• _PASSAGE TO READ_
┄┄┄┄┄┄┄┄┄┄┄┄┄┄┄┄┄┄┄┄
Let’s see what the Constitution says about who votes according to my Constitutional Lawyer friend:

Art. 1, Sec. 4, U.S. Constitution, re: the “time, place and manner” of elections. Note that Congress may by law alter such regulations as the States make. However, this clause has to do with the “time, place & manner” of elections – NOT “qualifications” of electors.

Clearly only “citizens” may vote! See 15th, 19th, 24th, & 26th amendments!

15th Amendment: “The right of CITIZENS of the United States to vote shall not be denied or abridged by the United States or by any State on account of race, color, or previous condition of servitude…”

19th Amendment: “The right of CITIZENS of the United States to vote shall not be denied or abridged by the United States or by any State on account of sex.”

24th Amendment: “The right of CITIZENS of the United States to vote in any primary or other election for President or Vice President,……”

26th Amendment: “The right of CITIZENS of the United States, who are eighteen years of age or older, to vote shall not be denied or abridged by the United States or by any State on account of age.”

9th Circuit overturns AZ proof-of-citizenship voting rule

Yes, the 9th Circuit Court of Appeals strikes again.

And yes, Sandra Day O’Connor played a role in helping the liberal majority.

Facepalm:

The Ninth Circuit Court of Appeals has overturned Arizona’s requirement that people show proof of citizenship to register to vote.

The split decision by a three-judge panel determined that the requirement to show proof of citizenship — passed by voters in 2004 — is not consistent with the National Voter Registration Act.

Associate Justice Sandra Day O’Connor, temporarily sitting by designation, and Circuit Judge Sandra Ikuta, with chief judge Alex Kozinski dissenting, said Prop. 200 creates an additional hurdle, while the national act is intended to reduce “state-imposed obstacles” to registration.

The court did uphold Arizona’s photo ID requirement.
┄┄┄┄┄┄┄┄┄┄┄┄┄┄┄┄┄┄┄┄
• _SUPPLIED MATERIAL_
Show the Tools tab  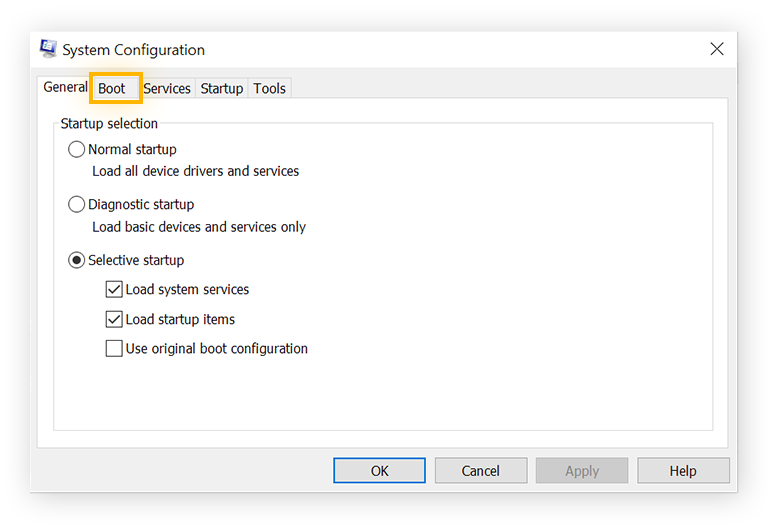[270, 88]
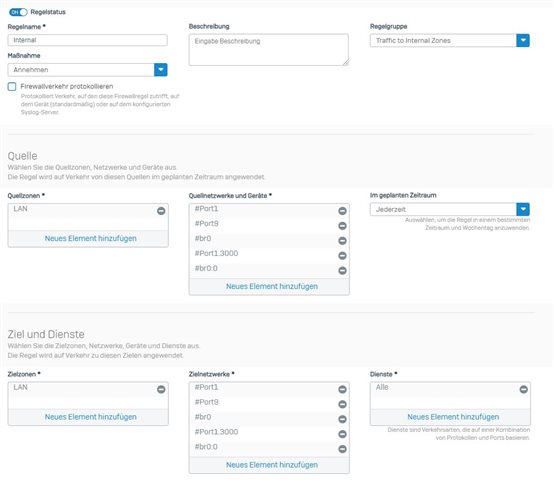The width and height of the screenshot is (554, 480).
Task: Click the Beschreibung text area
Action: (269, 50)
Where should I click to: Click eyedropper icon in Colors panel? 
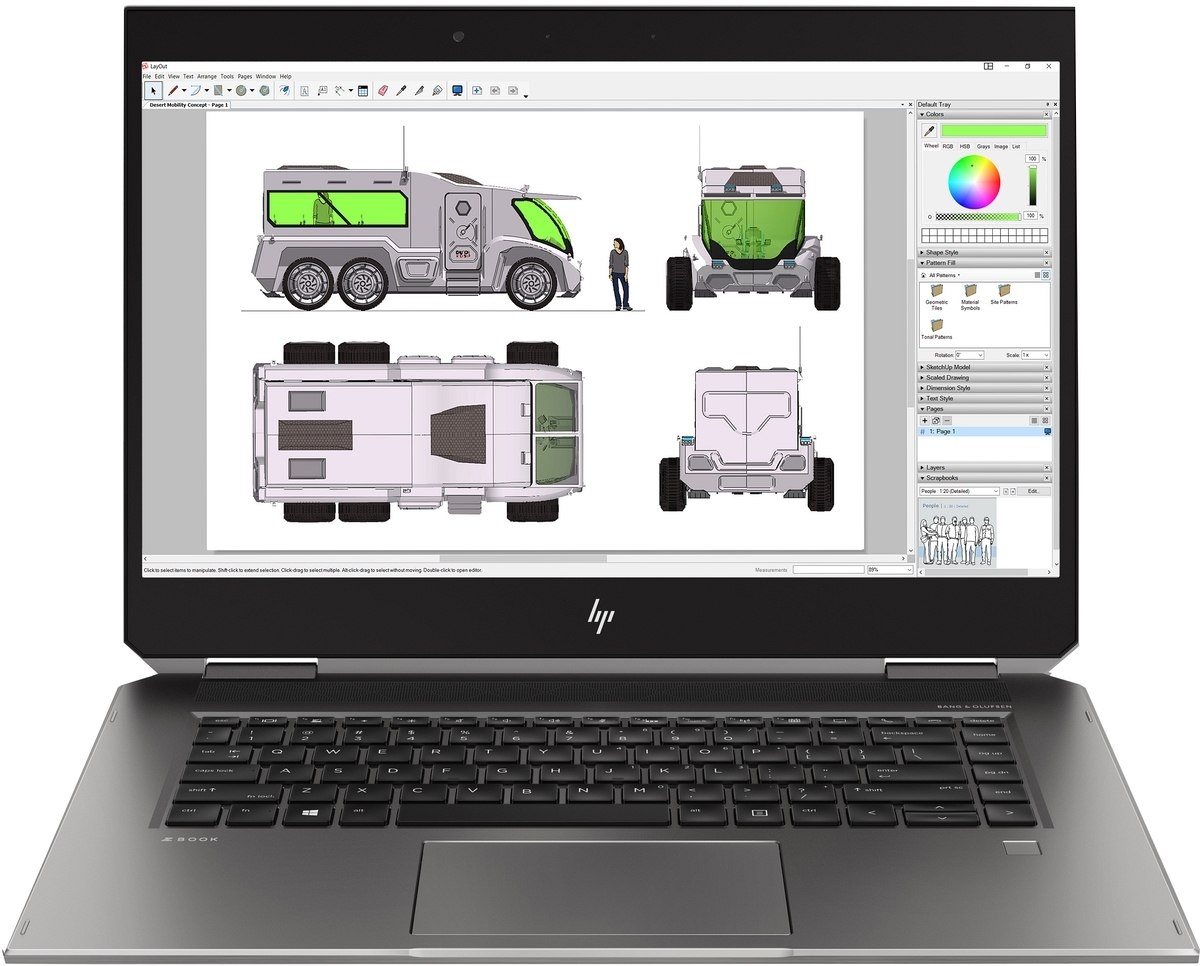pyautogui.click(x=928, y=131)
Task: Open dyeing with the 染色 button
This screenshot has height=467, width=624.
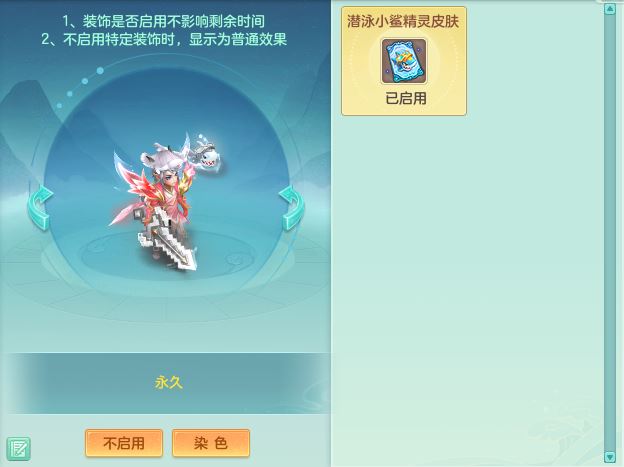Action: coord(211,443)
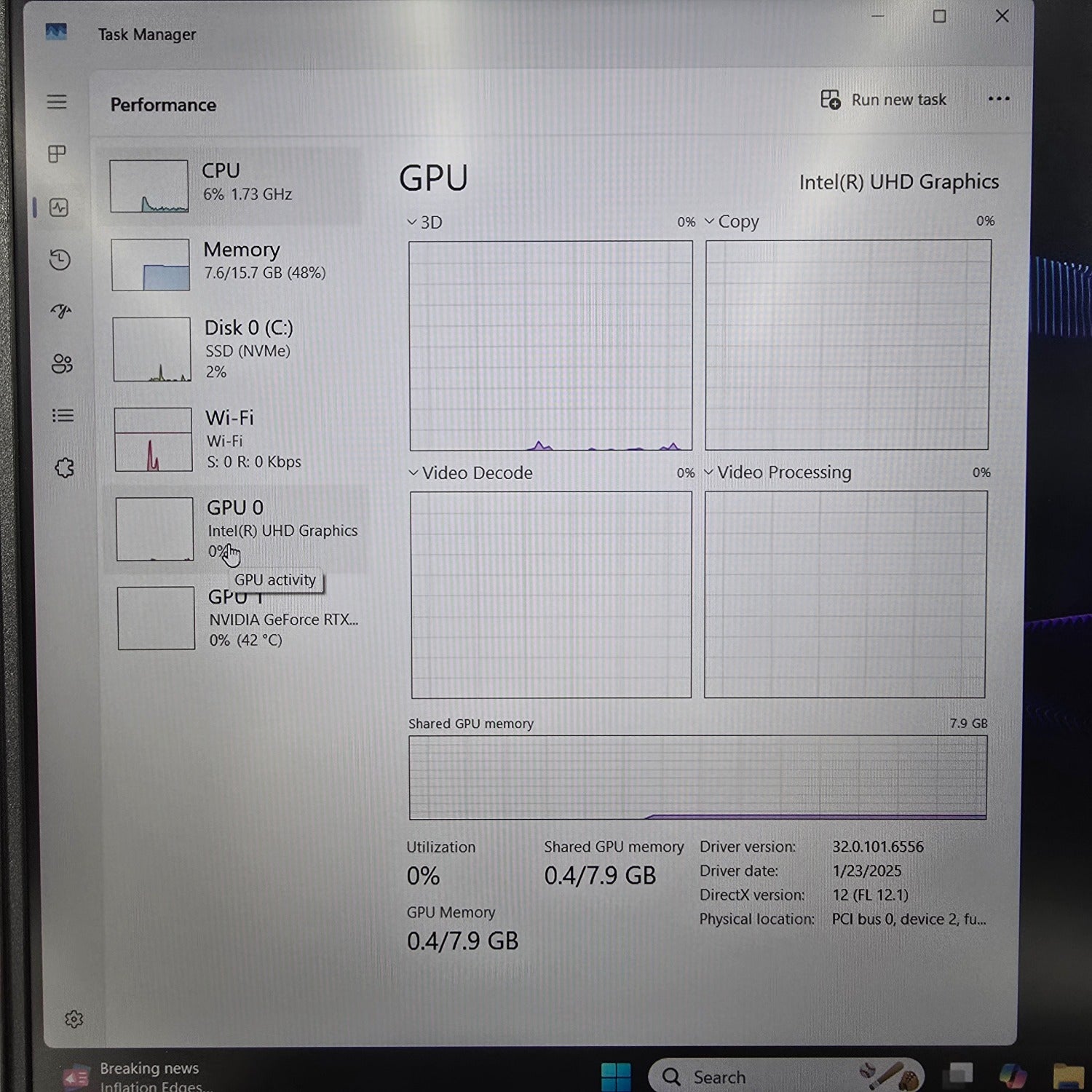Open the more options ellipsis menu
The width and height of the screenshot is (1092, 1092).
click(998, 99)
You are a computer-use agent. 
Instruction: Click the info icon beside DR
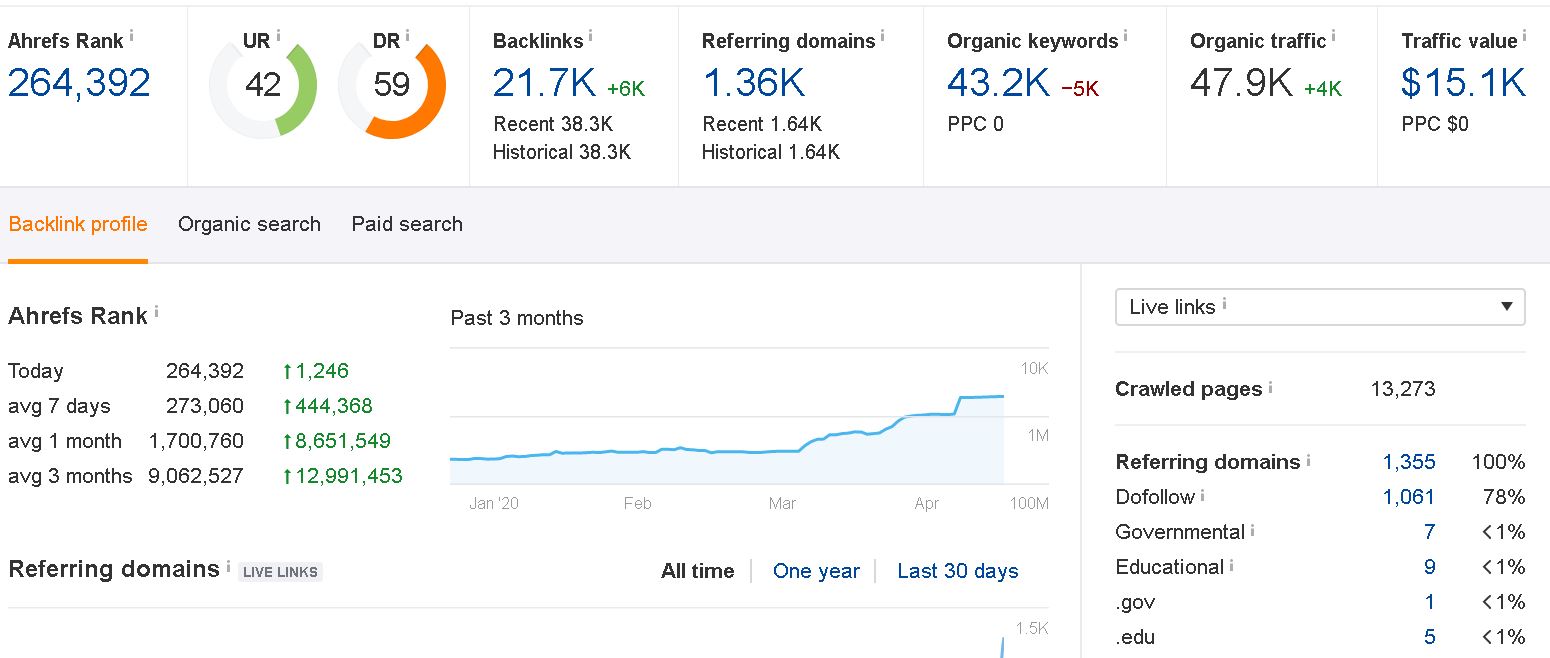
┄┄┄┄┄┄┄┄┄┄┄┄┄┄┄┄┄┄┄┄
• _LIST OF TASKS_
- A) According to the passage on voting rights, which Arizona requirement did the court uphold?
- B) Pick up the passage on voting rights after its final sentence and carry it forward.
The items aren't needed for what comes next.

• _RESULTS_
- A) The court upheld Arizona's photo ID requirement.

- B)
But as you know from reading this blog, the Obama Department of Social Justice has also been actively sabotaging state efforts to ensure that only U.S. citizens vote in U.S. elections.

More details on the 9th Circuit ruling:

A three-judge panel of the court said the proof-of- citizenship requirement conflicted with the intent of the federal law aiming to increase voter registration by streamlining the process with a single form and removing state- imposed obstacles to registration. (Again for the Federal law to supersede State law it must fall into the category of one of the “enumerated powers” described in the Constitution-MD)

The federal law requires applicants to “attest to their citizenship under penalty of perjury” without requiring documentary proof, the panel said.

“Proposition 200 creates an additional state hurdle to registration,” the judges said.

The law was challenged by voting rights and Hispanic advocacy groups.

The decision is “a warning to anyone who seeks to deter or prevent voter participation” that the Constitution “will protect our democratic process,” Thomas A. Saenz, president of the Mexican American Legal Defense and Education Fund, a San Antonio-based group that argued the case, said in a statement.

As I’ve noted before: No illegal alien left behind. That’s the progs’ plan.